Friday, January 8, 2010; B02

In my single days, the first car I drove was a cute, zippy red Plymouth Colt. Six years later, it was hit by an eighteen-wheeler on the highway and wasn't so zippy anymore. So, I sold it. It felt like I had deleted all traces of my cute and zippy past, only to be replaced with a reliable beige Camry.

"Is life going to be sensible and beige now?" I asked my new husband.

I loved that Camry for eight years before I replaced it with a, gulp, minivan. I'd sworn I would never buy one; it was just one step away from my foot being in the grave. Sure, it had more room for our two young children, and it would make long rides more comfortable, but, ugh, a minivan?

What happened to my cute and zippy past when my biggest decisions hinged on what restaurant to eat in or what party to attend? How did real time become, turning 40-ish, two children and a minivan?

About four hours after we drove the new van home, I looked at my husband, pointed to our wedding picture on the mantel and reverently asked, "Who are those people?

"I'll tell you who they are," I snapped. "They are the suckers who just bought themselves a big ole minivan!"

To make matters worse, we had not sold our Camry. As it bravely stood next to its replacement in our driveway, it reminded me of the older woman who gets jilted for the newer model. Now we had to drive the Camry and the van to the used-car lot. I chose to drive the Camry. I needed to say goodbye. When I pulled into the lot, my husband noticed my red-rimmed eyes.

"What's wrong?" he asked.

"Nothing," I managed to squeak. "It's just that . . . I'll miss my car."

"You're kidding, right?" he asked. "This is so unlike you."

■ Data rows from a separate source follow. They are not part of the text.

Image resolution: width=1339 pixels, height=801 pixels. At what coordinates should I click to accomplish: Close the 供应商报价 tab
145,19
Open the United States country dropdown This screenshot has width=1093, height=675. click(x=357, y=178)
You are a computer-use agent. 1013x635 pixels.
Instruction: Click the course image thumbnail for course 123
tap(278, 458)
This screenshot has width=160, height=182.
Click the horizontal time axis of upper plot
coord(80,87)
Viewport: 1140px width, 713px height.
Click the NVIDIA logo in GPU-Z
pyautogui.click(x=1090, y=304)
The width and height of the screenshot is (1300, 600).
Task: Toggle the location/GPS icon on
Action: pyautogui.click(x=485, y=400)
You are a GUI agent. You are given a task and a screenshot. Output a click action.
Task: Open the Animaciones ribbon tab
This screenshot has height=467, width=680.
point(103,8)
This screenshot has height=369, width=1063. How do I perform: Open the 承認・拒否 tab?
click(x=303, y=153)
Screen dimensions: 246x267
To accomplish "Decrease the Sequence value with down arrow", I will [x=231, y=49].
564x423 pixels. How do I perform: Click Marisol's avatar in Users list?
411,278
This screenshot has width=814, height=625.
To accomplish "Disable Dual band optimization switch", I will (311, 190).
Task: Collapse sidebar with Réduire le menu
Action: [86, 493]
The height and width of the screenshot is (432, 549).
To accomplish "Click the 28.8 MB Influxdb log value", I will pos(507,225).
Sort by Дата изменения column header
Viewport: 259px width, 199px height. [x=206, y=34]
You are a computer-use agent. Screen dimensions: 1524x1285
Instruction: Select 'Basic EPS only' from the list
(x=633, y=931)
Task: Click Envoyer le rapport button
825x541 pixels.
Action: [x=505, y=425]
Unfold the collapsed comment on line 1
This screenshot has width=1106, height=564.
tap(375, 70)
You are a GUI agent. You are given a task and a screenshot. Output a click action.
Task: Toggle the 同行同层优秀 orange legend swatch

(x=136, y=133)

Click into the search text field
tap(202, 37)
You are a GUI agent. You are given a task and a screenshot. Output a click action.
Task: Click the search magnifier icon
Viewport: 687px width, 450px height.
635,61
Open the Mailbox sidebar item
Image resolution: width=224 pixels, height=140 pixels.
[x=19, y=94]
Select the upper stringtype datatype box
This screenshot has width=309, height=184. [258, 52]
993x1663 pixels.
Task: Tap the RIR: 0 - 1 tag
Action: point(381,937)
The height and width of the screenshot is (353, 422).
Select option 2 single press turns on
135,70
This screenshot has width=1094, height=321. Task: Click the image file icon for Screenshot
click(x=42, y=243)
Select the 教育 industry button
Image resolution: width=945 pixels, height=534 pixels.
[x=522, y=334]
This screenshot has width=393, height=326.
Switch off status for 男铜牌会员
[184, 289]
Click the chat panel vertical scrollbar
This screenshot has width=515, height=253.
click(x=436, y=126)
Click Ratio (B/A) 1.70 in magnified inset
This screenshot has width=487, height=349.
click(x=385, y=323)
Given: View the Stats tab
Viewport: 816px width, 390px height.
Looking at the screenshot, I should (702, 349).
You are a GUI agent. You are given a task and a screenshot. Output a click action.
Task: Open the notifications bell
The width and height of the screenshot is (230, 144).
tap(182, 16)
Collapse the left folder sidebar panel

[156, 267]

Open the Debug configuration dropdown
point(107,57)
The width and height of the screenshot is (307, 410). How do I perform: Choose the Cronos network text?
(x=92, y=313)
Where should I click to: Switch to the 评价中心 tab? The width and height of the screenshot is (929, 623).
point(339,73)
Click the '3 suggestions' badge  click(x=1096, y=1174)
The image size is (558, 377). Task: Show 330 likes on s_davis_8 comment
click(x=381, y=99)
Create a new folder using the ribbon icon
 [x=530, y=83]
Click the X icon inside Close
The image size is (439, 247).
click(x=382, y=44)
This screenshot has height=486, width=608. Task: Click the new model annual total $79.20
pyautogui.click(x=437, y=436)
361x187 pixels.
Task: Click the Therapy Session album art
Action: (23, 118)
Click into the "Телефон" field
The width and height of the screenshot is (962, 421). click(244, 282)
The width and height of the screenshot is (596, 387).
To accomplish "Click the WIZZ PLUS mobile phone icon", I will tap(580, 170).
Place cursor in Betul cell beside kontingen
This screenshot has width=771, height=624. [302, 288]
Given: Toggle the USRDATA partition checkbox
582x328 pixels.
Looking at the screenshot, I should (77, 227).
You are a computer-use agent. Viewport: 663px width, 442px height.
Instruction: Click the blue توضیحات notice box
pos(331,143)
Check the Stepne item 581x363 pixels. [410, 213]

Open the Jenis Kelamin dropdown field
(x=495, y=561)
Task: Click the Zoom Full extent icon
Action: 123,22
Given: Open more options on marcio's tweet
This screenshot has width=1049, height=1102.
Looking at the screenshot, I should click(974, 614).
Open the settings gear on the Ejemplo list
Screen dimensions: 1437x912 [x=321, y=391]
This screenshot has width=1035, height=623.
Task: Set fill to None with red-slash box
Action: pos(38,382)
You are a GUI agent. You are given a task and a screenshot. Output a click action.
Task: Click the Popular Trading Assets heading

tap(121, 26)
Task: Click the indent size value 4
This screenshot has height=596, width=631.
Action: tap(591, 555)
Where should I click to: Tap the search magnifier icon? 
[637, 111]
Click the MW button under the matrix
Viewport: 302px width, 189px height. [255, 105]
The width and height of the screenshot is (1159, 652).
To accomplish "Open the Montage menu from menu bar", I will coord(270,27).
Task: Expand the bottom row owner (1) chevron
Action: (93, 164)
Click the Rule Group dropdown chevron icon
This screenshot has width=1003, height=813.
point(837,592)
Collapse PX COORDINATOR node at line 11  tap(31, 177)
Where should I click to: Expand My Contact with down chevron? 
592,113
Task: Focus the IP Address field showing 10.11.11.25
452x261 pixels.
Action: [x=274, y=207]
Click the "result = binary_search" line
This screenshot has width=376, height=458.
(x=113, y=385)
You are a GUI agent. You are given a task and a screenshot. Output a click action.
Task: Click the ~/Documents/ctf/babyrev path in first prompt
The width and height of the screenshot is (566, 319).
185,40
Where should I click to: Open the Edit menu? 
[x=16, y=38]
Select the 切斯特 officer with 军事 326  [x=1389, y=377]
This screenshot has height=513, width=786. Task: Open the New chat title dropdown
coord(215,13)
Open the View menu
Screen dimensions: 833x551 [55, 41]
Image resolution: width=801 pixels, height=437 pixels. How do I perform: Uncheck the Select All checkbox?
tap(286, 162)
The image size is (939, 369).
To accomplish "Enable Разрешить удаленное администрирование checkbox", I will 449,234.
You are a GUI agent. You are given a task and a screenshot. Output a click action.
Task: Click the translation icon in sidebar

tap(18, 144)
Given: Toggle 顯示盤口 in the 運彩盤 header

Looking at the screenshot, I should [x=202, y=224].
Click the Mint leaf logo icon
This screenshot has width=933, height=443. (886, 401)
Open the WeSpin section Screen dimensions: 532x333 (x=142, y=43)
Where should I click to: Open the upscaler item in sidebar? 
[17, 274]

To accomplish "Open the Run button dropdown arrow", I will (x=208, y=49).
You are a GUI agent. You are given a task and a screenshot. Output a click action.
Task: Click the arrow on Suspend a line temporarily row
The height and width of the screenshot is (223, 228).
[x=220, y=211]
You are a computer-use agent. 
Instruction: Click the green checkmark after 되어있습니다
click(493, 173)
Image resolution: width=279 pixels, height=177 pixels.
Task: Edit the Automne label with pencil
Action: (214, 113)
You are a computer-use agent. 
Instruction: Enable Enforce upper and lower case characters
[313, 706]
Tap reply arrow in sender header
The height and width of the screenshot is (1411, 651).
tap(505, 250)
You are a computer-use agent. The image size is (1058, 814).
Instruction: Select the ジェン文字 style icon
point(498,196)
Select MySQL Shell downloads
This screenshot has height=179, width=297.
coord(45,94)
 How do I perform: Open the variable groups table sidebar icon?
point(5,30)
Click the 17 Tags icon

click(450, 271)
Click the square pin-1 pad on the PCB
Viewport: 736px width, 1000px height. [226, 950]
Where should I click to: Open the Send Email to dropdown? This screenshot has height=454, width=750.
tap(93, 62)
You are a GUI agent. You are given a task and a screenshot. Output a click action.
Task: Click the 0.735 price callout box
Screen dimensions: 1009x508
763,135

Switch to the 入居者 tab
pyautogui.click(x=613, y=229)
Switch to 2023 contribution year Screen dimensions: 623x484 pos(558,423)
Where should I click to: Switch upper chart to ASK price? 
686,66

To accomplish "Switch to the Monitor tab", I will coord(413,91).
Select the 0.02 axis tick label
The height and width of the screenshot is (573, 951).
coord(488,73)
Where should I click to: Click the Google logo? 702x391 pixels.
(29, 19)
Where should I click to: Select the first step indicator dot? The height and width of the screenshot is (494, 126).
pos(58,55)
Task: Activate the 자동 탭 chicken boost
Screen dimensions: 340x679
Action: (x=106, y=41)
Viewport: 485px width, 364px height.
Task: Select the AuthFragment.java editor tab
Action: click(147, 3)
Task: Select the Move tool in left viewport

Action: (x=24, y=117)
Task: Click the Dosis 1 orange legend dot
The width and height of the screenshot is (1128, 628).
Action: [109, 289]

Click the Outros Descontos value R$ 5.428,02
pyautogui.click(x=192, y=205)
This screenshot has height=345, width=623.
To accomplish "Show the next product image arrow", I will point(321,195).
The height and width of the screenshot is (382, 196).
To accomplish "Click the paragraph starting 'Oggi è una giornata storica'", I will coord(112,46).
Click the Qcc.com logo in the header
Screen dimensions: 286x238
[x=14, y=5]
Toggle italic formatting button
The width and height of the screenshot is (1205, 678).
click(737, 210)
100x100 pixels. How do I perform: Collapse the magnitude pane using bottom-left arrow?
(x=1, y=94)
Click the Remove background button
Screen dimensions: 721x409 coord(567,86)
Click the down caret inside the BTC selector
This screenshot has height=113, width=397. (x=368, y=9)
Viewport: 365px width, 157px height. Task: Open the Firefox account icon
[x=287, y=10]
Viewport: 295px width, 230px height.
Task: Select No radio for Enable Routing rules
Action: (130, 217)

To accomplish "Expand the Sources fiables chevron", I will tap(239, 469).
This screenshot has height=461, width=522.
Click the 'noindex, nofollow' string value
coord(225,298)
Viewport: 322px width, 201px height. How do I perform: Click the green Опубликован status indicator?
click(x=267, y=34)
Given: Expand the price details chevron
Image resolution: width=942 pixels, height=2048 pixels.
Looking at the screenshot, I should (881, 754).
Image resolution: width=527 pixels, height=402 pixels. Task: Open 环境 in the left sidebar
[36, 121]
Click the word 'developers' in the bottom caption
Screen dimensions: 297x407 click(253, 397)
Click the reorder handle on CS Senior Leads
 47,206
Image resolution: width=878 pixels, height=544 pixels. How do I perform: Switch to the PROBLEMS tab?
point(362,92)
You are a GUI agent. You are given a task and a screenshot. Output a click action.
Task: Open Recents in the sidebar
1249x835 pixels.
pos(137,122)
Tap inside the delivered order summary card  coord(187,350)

"I know," I agreed. "But I can't help it." My voice was shaking, and the words began spilling out. "I was young . . . and skinny in this car. We brought our babies home in this car, and now my life is over!"

I was unabashedly crying.

"You know, when we got married, it didn't really faze me. When we bought our house, it took some time, but I grew into it. When we had kids, I knew my life was on a different track. But honey . . . I'm driving a minivan! Do you even understand the implications? I have officially hit middle age soccer mom status, and our kids don't even play soccer!"

The next morning, I spotted 10 new gray hairs. My minivan had aged me overnight. "Oh, get over it," I mumbled. But I couldn't. All I wanted to do was selfishly lament.

After all, that Camry represented a good chunk of my happy, pre-middle age adult past, and now it was gone.

I got back into bed and pulled the covers over my throbbing head. I wanted to forget about the present.

At that moment, I didn't want to be a mother of two, age 40-ish, with a minivan. I didn't want to have bags under my eyes or gray hairs, and I didn't want to be the sleep-deprived woman who had recently placed a box of Cascade in the refrigerator.

I was tired of being a grown-up, and the minivan was just a painful reminder that I had life membership in Club Adulthood.

Two minutes later, my kids bounded into the room and hurled themselves onto my bed. As we lay there giggling amid a tangle of wiggly arms and legs, thoughts of my cute and zippy past began to fade and my present came into clearer focus. All the other events in my past had brought to me to this moment, and this was exactly where I wanted to be.